International Trademark Filings
The Madrid Protocol is an international treaty adopted to improve upon the system of international registration of Marks. It is coordinated by the World Intellectual Property Organization (WIPO). It allows a trademark owner of one of the signing countries to seek registration in any of the countries that have joined the Madrid Protocol. As of October 14, 2013, there are 92 member countries (to view a list of member countries go to www.wipo.int/madrid/en/members).
At the Law Offices of Nikki Siesel PLLC, our lawyers are highly knowledgeable of the Madrid Protocol. We are a skilled trademark and intellectual property firm that keeps the best interests of its clients in mind at all times.
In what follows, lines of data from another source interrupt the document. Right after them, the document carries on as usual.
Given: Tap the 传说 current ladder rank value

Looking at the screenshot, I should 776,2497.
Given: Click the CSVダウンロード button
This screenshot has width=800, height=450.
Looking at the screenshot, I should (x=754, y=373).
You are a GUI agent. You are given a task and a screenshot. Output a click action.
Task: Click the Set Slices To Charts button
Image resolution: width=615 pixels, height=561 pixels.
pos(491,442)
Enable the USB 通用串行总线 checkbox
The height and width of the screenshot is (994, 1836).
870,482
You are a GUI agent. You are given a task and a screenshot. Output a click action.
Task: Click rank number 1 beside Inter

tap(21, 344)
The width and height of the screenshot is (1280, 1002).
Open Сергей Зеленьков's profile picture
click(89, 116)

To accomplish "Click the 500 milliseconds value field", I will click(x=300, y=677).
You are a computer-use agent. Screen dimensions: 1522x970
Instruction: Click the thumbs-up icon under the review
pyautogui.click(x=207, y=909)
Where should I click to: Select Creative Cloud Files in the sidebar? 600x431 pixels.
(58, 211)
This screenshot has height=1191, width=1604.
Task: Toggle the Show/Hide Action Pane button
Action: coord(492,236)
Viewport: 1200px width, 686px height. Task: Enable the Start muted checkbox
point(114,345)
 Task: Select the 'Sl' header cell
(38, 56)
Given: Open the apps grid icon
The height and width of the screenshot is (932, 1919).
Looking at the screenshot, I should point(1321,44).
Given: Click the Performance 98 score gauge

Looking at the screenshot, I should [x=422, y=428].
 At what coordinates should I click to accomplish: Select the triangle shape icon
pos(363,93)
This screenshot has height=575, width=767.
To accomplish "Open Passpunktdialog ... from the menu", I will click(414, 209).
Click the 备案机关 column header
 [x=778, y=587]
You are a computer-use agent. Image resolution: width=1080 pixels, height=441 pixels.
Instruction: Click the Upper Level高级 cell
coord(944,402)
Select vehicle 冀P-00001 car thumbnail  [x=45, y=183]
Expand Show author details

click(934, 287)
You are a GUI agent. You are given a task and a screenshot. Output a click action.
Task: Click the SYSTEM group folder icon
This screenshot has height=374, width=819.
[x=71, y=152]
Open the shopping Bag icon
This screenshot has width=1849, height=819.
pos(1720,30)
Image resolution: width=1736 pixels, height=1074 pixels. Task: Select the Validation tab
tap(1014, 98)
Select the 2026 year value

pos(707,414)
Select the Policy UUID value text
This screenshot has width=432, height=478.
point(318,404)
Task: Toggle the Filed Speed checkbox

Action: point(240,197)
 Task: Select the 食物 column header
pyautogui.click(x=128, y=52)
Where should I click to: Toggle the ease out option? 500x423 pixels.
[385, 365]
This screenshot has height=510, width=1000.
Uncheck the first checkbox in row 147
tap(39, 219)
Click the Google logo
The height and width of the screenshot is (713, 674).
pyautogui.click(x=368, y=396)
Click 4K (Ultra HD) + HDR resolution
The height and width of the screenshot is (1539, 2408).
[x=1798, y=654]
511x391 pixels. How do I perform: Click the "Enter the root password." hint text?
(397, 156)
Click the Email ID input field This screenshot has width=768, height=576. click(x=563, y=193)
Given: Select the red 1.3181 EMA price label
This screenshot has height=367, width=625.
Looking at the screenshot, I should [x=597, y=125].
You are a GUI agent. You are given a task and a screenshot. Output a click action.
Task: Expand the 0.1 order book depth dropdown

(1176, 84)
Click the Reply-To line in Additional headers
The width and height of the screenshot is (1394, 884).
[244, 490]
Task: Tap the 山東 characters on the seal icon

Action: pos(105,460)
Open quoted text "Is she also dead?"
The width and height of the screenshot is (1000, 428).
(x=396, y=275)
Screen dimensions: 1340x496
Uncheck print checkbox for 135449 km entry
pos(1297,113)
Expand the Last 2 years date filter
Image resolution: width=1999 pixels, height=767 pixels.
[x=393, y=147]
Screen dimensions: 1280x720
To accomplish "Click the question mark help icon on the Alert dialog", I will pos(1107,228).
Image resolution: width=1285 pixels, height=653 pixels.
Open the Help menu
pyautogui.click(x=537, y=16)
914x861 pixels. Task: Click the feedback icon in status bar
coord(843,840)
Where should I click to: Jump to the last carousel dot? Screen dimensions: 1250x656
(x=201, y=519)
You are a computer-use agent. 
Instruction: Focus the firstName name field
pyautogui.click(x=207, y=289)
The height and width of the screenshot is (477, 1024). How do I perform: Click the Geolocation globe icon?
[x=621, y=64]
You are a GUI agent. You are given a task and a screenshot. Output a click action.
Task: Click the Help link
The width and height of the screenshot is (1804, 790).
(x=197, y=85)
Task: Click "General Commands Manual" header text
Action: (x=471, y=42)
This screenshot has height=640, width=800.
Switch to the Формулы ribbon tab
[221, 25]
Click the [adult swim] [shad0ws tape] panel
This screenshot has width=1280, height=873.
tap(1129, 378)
For additional information on the Madrid Protocol or other trademark issues, contact our office by e-mail or call us at 914-949-9550 and set up a free consultation.
Under the Madrid Protocol, a trademark owner within a member country can file a single application (referred to as an "international application") in either English or French and seek protection in any of the countries that have signed onto the treaty. The international application will be filed in the local domestic trademark office of the Mark owner's country, which will be the United States Patent & Trademark Office (USPTO) for U.S. applicants.How the Madrid Protocol Works
To file an international application through the USPTO, an applicant must have a pending U.S. application (referred to as a "base application") or a U.S. registration (referred to as a "base registration"). The USPTO will certify the international application based on the information in the base application or registration. The USPTO will then forward the international application on to the International Bureau (IB) of WIPO. The IB will conduct its own review of the international application to determine whether it meets the Madrid Protocol filing requirements. If it passes the IB review, then it will be published in the WIPO Gazette of International Marks. Next, the IB will notify the member countries designated in the international application of the request for an extension of protection. Again the international application will be examined, this time by each designated member country. If the application meets the standards of the respective countries, then the respective countries will grant protection of the trademark. An international registration endures for 10 years from the date of registration, and may be renewed for additional 10-year periods.Advantages of Filing Through the Madrid Protocol
Filing your international trademark registrations through the Madrid Protocol system will save you a significant amount in costs and attorney fees. Filing fees are much lower, and attorney fees are reduced because it is not necessary to engage foreign counsel, unless an opposition proceeding arises in a particular country. In addition, the prosecution will take less time as there is a mandatory time limit for refusal under the Madrid Protocol. This time frame guarantees a quick response and makes it easier to plan marketing or sales abroad. Still another advantage is that applicants can designate new countries at any time. Moreover, filing through the Madrid system as opposed to filing directly in each foreign country will allow for more efficient record keeping and will ensure compliance with renewal dates and other post registration filings as it can be done in one central location. The Madrid system can be thought of as using a one-stop shopping method for international filings.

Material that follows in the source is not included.